La morte di Clorinda: sacrificio e redenzione
Nel Canto XII Tasso racconta la storia di Clorinda e la sua impresa finale. Per incendiare la torre mobile cristiana deve indossare un'armatura rugginosa che non rifletta la luce, rinunciando alla sua identità visiva consueta.
Arsete, l'eunuco che l'ha allevata, racconta la sua vera origine: figlia della regina d'Etiopia, nata bianca dopo le preghiere a San Giorgio, affidata ad Arsete per paura del re. Il parallelo è evidente: San Giorgio libera la fanciulla dal drago, Clorinda salva Olindo e Sofronia dalle fiamme.
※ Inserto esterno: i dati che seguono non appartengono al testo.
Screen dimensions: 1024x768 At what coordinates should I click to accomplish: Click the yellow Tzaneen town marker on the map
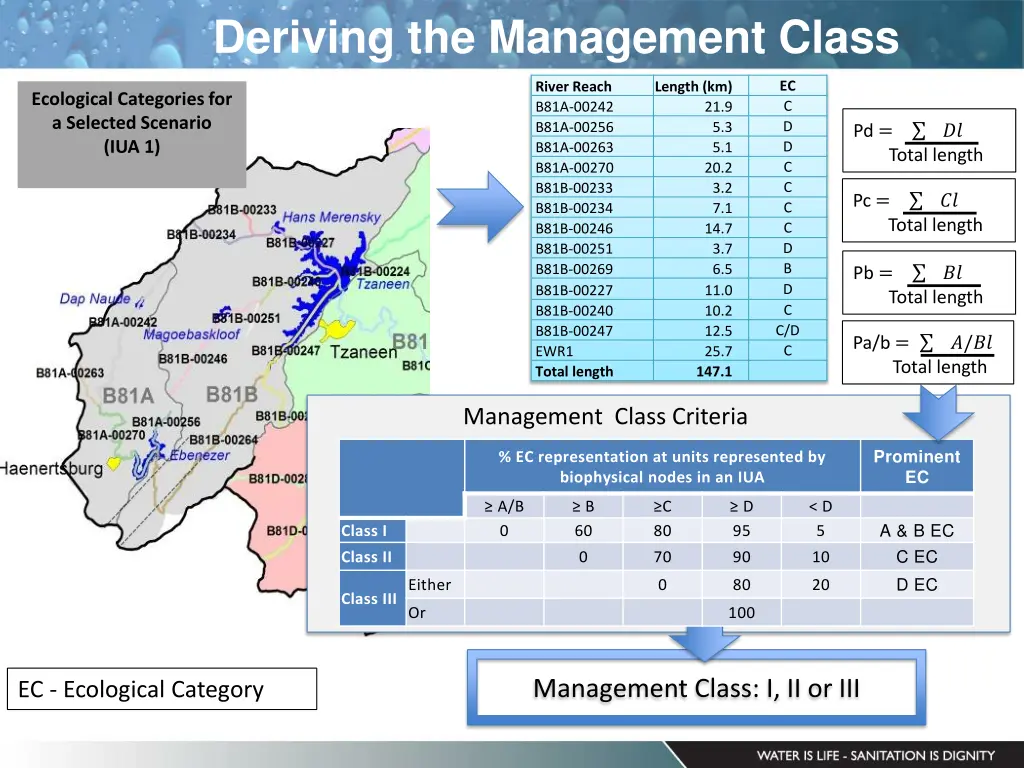pos(337,328)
Durante l'infanzia, una tigre l'allatta quando Arsete fugge spaventato - da qui il cimiero della tigre sul suo elmo. Arsete non la battezza mai, nonostante l'apparizione di San Giorgio in sogno.
L'incendio della torre riesce, ma Clorinda resta chiusa fuori dalle mura. Tancredi la sfida a duello senza riconoscerla. Combattono fino allo sfinimento, corpo a corpo. All'alba Clorinda si rivela "donna dalla femminilità calda", non più "Virgo militans".
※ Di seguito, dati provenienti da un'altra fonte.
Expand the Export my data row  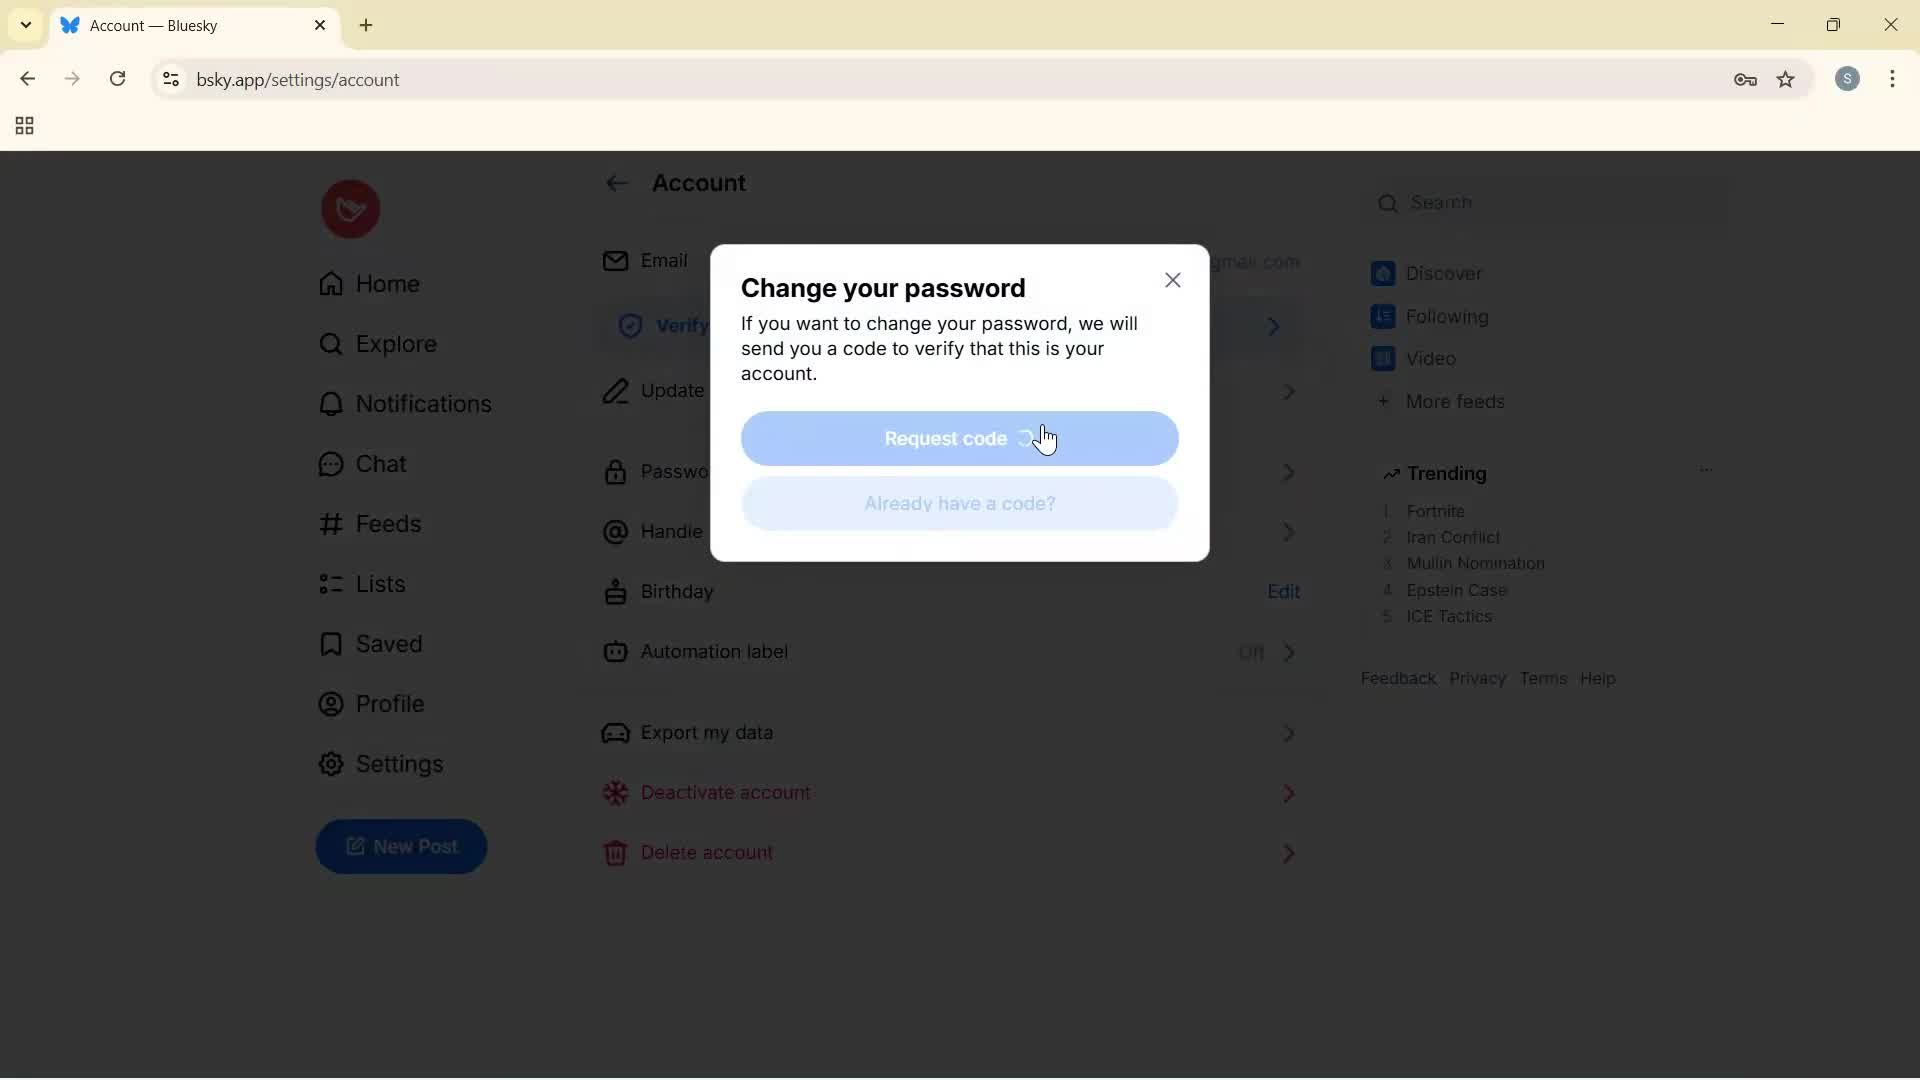pyautogui.click(x=1288, y=733)
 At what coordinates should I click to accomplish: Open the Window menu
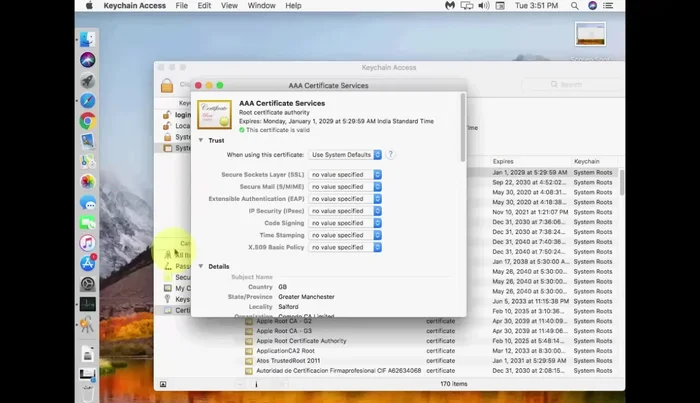[x=261, y=5]
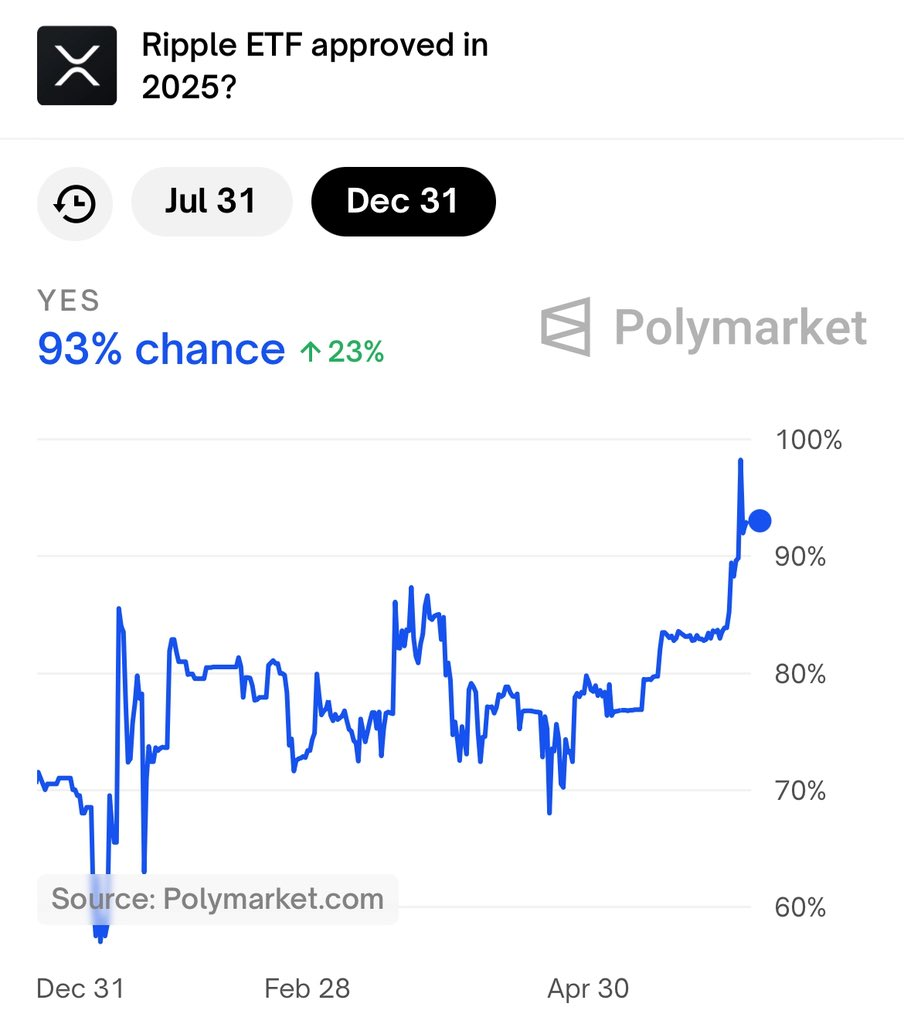Click the 80% axis label

800,673
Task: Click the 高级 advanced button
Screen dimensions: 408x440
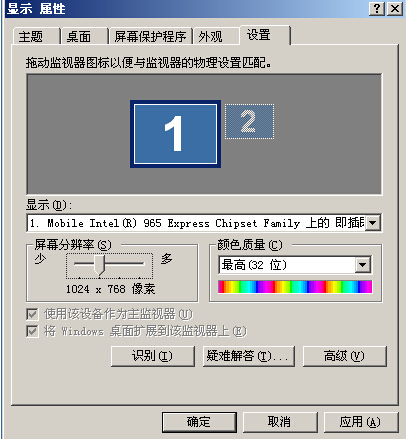Action: 344,356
Prima di morire chiede il battesimo e perdona Tancredi. Lui le toglie l'elmo, la riconosce e resta pietrificato, ma trova la forza di battezzarla: "le dà vita con l'acqua" al contrario del ferro che causa morte.
Simbolismo profondo: La morte di Clorinda è redenzione - conciliazione con la sua vera natura femminile e cristiana.